Asset-Allocation Models Remain Dominant, but We Are Seeing Pickup Elsewhere

Asset-allocation models continue to dominate the space. As of March 2022, asset-allocation model portfolios falling in Morningstar’s five equity allocation categories accounted for over 70% of the total models in Morningstar’s database. The chart below shows the yearly launches of allocation model portfolios and their percentage of total launches.

These models continue to account for the lion’s share of all models available for a few reasons. One of the biggest drivers of their popularity lies in their series format, which delivers a variety of portfolios across different stock/bond mixes. Some series may include upward of 10 individual portfolios.

A bar chart of the number of allocation model portfolios that have been launched for the five years through 2021.

That said, providers are leaning into offerings that fall outside the typical multi-asset construction.
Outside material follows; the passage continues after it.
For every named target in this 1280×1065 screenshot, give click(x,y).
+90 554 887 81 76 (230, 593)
For instance, asset-class-specific models are becoming more common as providers look to expand their lineups for advisors and their clients.
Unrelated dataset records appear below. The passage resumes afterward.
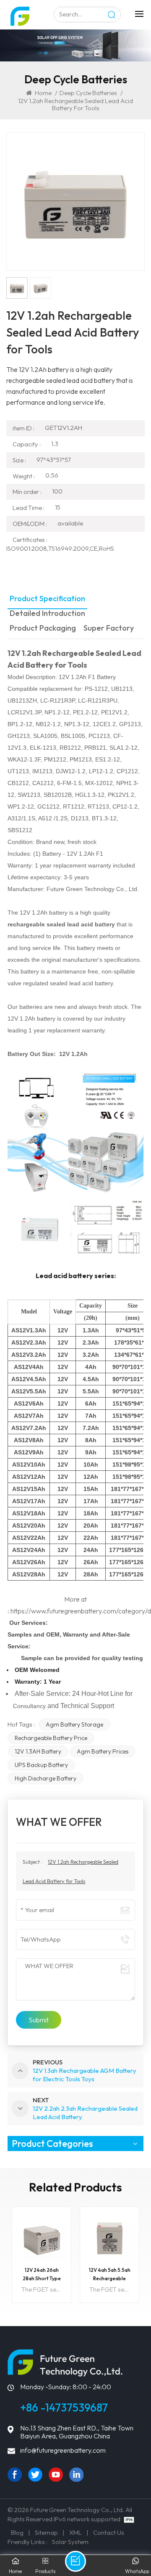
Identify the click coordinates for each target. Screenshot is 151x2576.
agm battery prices (102, 1751)
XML (75, 2532)
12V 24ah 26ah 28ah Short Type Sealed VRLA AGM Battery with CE (41, 2275)
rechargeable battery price (51, 1738)
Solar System (70, 2542)
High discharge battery (45, 1778)
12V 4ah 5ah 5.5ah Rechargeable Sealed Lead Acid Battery (109, 2275)
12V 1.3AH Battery (38, 1751)
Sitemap (46, 2532)
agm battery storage (74, 1724)
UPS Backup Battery (41, 1765)
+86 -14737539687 (64, 2407)
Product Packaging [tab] (43, 628)
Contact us (108, 2532)
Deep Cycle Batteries (88, 93)
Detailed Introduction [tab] (47, 613)
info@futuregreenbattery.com (63, 2450)
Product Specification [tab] (47, 598)
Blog (17, 2532)
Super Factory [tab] (108, 628)
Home (43, 93)
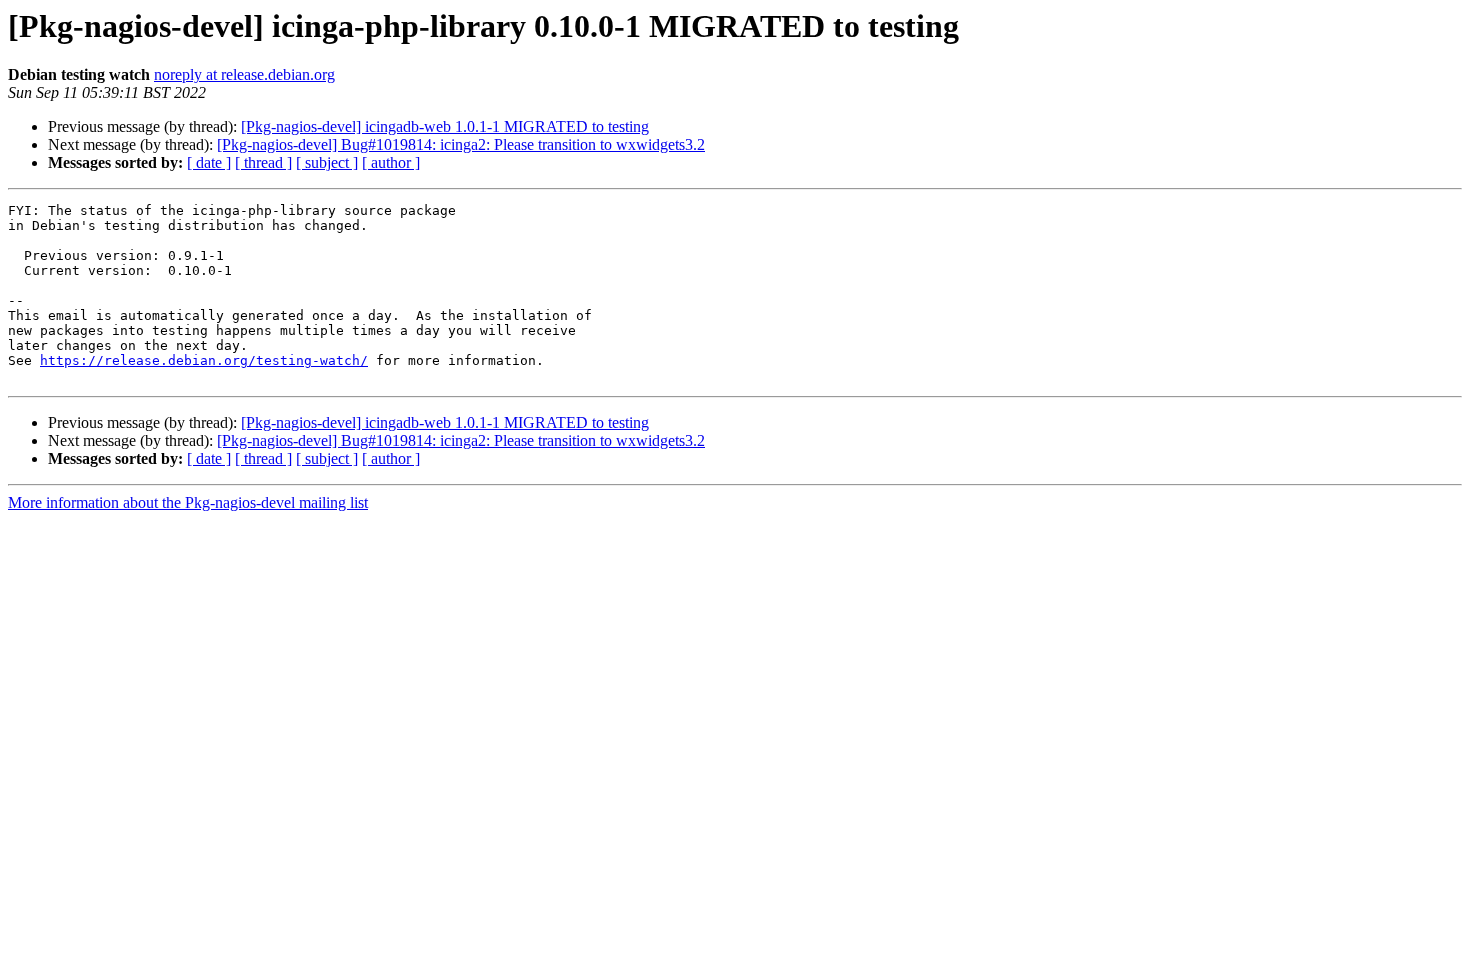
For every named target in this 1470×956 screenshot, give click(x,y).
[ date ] (209, 162)
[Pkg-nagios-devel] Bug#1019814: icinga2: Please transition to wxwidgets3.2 (461, 144)
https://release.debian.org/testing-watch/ (204, 360)
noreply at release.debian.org (244, 74)
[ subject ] (327, 162)
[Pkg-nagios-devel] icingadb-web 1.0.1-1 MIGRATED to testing (445, 126)
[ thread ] (263, 162)
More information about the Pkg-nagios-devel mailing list (188, 502)
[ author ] (391, 162)
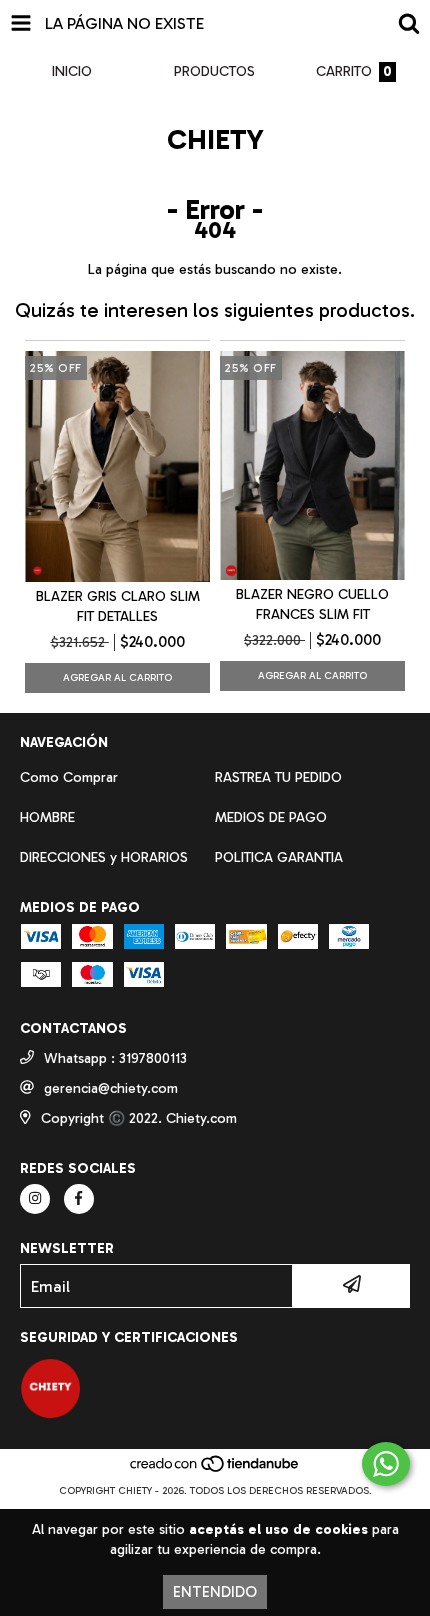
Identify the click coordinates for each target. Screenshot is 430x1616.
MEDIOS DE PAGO (271, 817)
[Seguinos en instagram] (35, 1199)
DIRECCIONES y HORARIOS (104, 857)
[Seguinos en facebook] (79, 1199)
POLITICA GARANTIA (279, 857)
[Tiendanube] (215, 1471)
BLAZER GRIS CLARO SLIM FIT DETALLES (118, 606)
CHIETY (215, 139)
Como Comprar (69, 777)
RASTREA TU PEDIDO (278, 777)
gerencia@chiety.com (111, 1088)
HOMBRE (47, 817)
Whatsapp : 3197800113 (115, 1058)
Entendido (215, 1592)
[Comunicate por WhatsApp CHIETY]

The chart below shows the percentage of total new model portfolio launches, broken down by broad asset class: equity, fixed income, allocation, and miscellaneous, which includes more-esoteric model offerings. Over the past three years, equity and fixed-income models have gone from accounting for 21% of new launches to 31%.

A bar chart showing that the number of new equity and fixed-income model portfolios has been increasing since 2019.
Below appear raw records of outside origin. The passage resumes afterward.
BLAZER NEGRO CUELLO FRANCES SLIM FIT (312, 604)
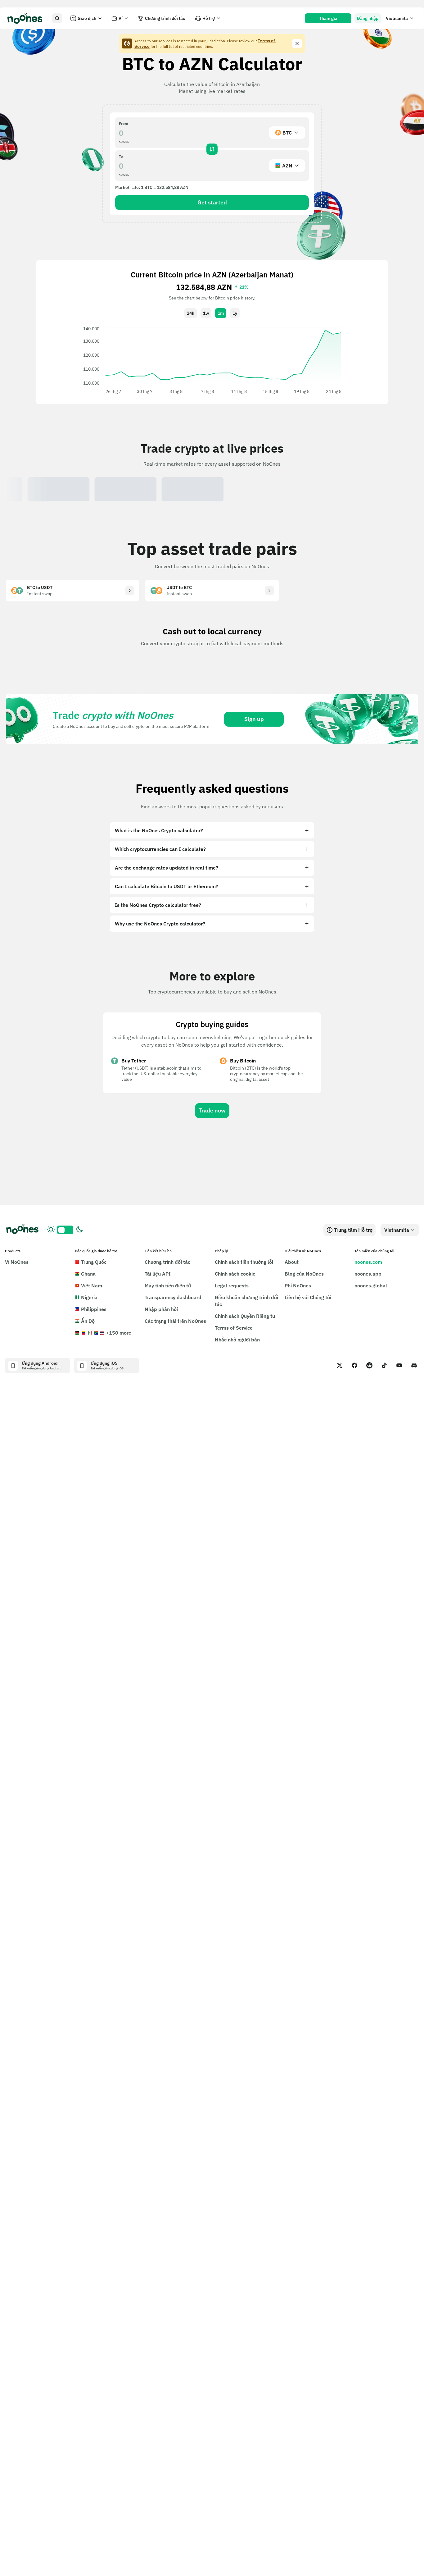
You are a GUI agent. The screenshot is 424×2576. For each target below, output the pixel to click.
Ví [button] (121, 18)
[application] (212, 360)
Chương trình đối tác (165, 18)
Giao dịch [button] (87, 18)
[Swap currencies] (212, 149)
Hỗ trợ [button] (208, 18)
These offerings may still be part of target-risk series. For instance, all Dimensional Fund Advisors’ series offer a 100% bonds/0% stocks portfolio, which falls into a fixed-income Morningstar Category. They can also act as stand-alone offerings. Fidelity offers fixed-income models like Fidelity Core Bond and Fidelity Core Plus Bond to function as core or complementary fixed-income holdings for advisors to utilize in client portfolios.

Low Costs Remain an Appealing Characteristic

Model portfolios continue to hold a fee advantage against their mutual fund peers. The chart below compares the average asset-weighted fee for each asset-allocation model versus the average fee of similarly allocated mutual funds, broken down by Morningstar’s Clean Share—Service Fee Arrangement designation. Even when compared against “unbundled” mutual fund shares that have the lowest built-in expenses, a model portfolio charges 11 basis points less on average across all five categories.

A bar chart illustrating that model portfolios in the allocation Morningstar Categories have lower fees than their mutual fund counterparts.

The analysis only includes model portfolios with a reported portfolio as of December 2021 or newer. In addition, we do not account for the strategist fee, which some models may layer on as an additional cost.

Looking outside of just allocation models, more specific offerings like model-delivered equity strategies also hold a notable advantage when it comes to costs. The chart below compares the average fee for model-delivered equity strategies (based on surveyed data from firms with model-delivery separately managed accounts) with “unbundled” actively managed mutual funds. Across Morningstar’s three U.S. large-cap equity categories, the model-delivered offerings are 20 to 27 basis points cheaper.

A bar chart illustrating the fee advantage that model-delivered large-cap equity strategies have over equity mutual funds.